Sünnet-i seniyyeye tam uyan, ilmiyle âmil, ümmet-i Muhammed’in
büyüklerinden olan Hakîm-i Tirmizî, zamânın evliyâsından olup, herkes
tarafından övülmüştür. İnce mânâları açıklama ve îzâh husûsunda üstat, hadis
ilminde ise sika (sağlam, güvenilir) bir âlimdi. Sözleri kıymetli olup, hilmi
(yumuşaklığı) pek ziyâde, şefkati çok ve ahlâkı pek güzeldi.
Buyurdu ki:
“Âhirette kurtulmak, ibâdet ve amelin çok olmasıyla değil,
amellerin ihlâslı ve edeblerine uygun yapılması iledir.”
“Mü’minin neşesi yüzünde, hüznü kalbindedir.”
“Nefsin, sende olduğu hâlde, Allahü teâlâyı tanımak istiyorsun.
Halbuki nefsin, daha kendisini bile tanımamıştır. Rabbini nasıl tanısın?”
“Kanâat nedir?” diye sorulunca, “İnsanın kısmetine düşen rızkına
râzı olmasıdır.” cevâbını vermişti.
Kendisine; “Îmânın gitmesine en çok sebeb olan günah nedir?” diye
sordular. Buyurdu ki: “Üç günah vardır: Birincisi, îmân nîmetine kavuştuğuna
şükretmemek; ikincisi, îmânın gitmesinden korkmamak; üçüncüsü, mü’minleri
incitmek ve onlara eziyet etmek.

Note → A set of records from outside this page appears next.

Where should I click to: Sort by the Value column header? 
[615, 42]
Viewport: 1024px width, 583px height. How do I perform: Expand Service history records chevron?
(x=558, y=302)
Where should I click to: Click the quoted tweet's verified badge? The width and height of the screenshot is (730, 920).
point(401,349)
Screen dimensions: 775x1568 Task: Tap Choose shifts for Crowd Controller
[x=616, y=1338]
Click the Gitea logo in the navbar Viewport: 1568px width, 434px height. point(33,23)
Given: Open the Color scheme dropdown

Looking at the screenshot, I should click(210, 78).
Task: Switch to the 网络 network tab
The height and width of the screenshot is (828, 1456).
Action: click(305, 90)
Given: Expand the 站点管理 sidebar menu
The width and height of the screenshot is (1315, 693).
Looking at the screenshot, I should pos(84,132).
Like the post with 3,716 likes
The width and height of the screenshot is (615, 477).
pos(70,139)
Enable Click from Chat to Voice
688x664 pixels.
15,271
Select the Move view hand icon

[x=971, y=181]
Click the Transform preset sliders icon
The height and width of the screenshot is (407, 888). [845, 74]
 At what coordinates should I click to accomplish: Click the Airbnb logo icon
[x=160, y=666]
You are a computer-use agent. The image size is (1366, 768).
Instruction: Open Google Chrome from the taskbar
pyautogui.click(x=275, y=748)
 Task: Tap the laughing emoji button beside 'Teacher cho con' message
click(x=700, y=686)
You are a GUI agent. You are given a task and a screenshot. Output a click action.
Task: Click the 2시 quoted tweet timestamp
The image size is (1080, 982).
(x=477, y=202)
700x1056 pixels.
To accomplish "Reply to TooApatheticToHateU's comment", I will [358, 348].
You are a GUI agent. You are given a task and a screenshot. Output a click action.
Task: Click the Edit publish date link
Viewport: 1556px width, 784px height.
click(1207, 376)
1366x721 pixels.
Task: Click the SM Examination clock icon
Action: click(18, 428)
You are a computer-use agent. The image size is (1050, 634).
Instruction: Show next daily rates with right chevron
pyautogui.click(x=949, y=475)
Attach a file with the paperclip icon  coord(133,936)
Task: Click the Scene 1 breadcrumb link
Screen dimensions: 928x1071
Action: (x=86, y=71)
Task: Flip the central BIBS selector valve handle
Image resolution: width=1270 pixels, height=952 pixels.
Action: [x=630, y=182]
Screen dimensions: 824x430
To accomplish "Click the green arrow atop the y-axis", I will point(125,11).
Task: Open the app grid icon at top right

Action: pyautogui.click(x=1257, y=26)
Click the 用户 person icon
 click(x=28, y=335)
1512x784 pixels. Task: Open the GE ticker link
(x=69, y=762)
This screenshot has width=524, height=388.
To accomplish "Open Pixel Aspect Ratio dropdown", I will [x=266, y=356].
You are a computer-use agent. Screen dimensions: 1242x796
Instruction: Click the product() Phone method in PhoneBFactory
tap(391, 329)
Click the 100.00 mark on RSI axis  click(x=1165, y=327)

Biliniz ki, haksız yere bir Müslümanı
incitmek, Kâbe’yi yetmiş defâ yıkmaktan daha büyük günahtır. Resûlullah
efendimiz sallallahü aleyhi ve sellem böyle buyurmuştur.”
Eserleri:
Hakîm-i Tirmizî’nin pek çok risâleleri mevcud olmakla berâber,
yazdığı meşhur kitapları; Kitâb-ül-Furûk, Hatm-ül-Vilâye
ve’l-İ’lel-üş-Şer’iyye, Nevâdir-ül-Usûl fî Ehâdis-ir-Resûl, Gars-ül-Muvahhidîn,
Er-Riyâdatü ve Edeb-ün-Nefs, Gavr-ül-Umûr, El-Menâhî, Şerh-üs-Salât,
El-Mesâil-ül-Meknûne, El-Ekyâs ve’l-Mu’terrîn, Beyân-ül-Fark Beyn-es-Sadr,
El-Akl ve’l-Hevâ’dır. Bunların dördü hâriç, diğerleri basılmıştır. Bâzı
risâleleri de, yakın zamanda Şam’da tekrar basılmıştır.